Ideal time to assess Arun’s performance

THE topic for this year’s State of the District debate at Arun District Council on Wednesday will be “Open for business? How can we encourage the growth of businesses in Arun?”

The council will also bid farewell to retiring chief executive Ian Sumnall.

It is a good time to assess the performance of our district council.

According to research body Nomis the average gross weekly wage for those working in Arun in 2010 was £399 – the lowest of the seven councils in West Sussex.

This compares to a West Sussex average of £479 (20 per cent higher) and a south east average of £523 (31 per cent higher).

The national average is £500 (25 per cent higher).

Low wage levels create an unacceptably high level of outbound commuting.

Currently, around 37 per cent of the working population leave the district each day to work.

Arun ranks 63rd out of 67 local authorities in south east England when it comes to the ratio of jobs to population aged 16-64.

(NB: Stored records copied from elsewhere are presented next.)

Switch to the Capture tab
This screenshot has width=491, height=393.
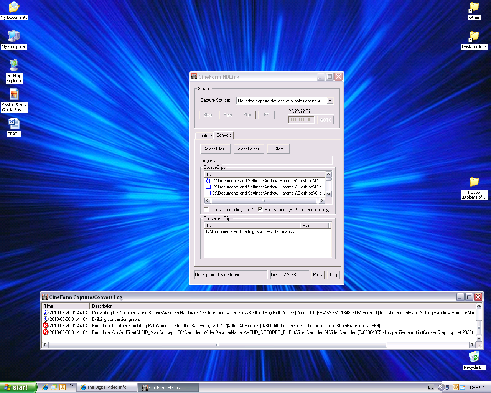coord(204,136)
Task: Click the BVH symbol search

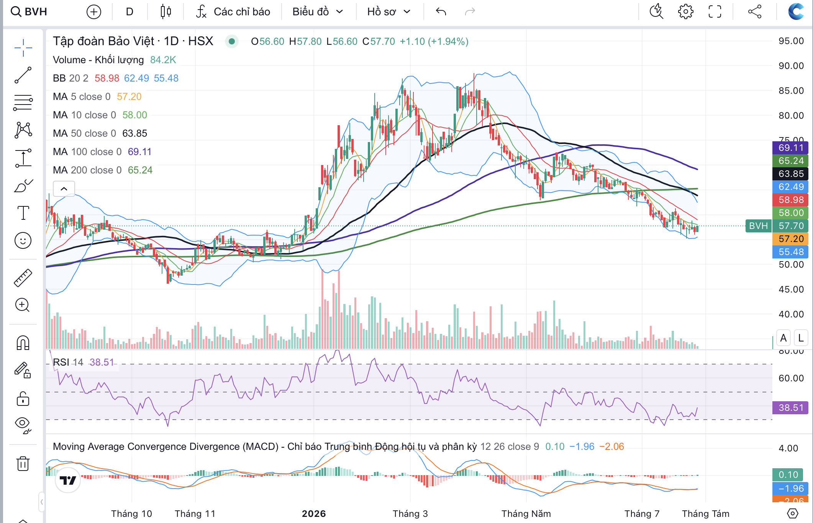Action: tap(29, 12)
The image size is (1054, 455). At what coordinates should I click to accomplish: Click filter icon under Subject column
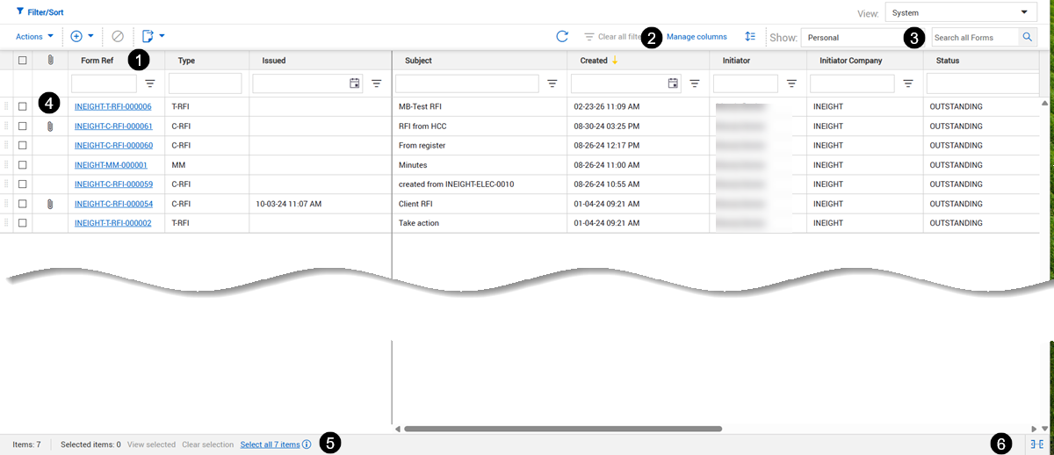pyautogui.click(x=552, y=83)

The 2003 local plan has failed spectacularly to attract employment interest for the Oldlands Farm site at North Bersted, near Bognor.

Perhaps Arun’s councillors should ask why?

There are around 3,500 households on Arun’s housing needs register, individuals and families unable to get a foot on the housing ladder, often trapped by hereditary deprivation, and more than 1,000 of these households are in priority housing need.

In the five years to 2009, Arun had the fastest-growing housing needs register in the entire south east region.

According to Shelter, in Arun it takes 12 times the average wage (£17,888) to purchase the average priced house (£214,953).

The lower the average wage the greater the need for affordable housing is likely to be and, not surprisingly, Arun has a deficit of affordable housing.

Ham, River, Pevensey, Marine and Hotham wards all suffer from serious deprivation – amongst the worst in the south east.

The state of the district is desperate and does not reflect well on our councillors or the retiring chief executive – let us wish incoming chief executive Nigel Lynn good luck and best wishes and hope that his tenure will lead to some fresh thinking.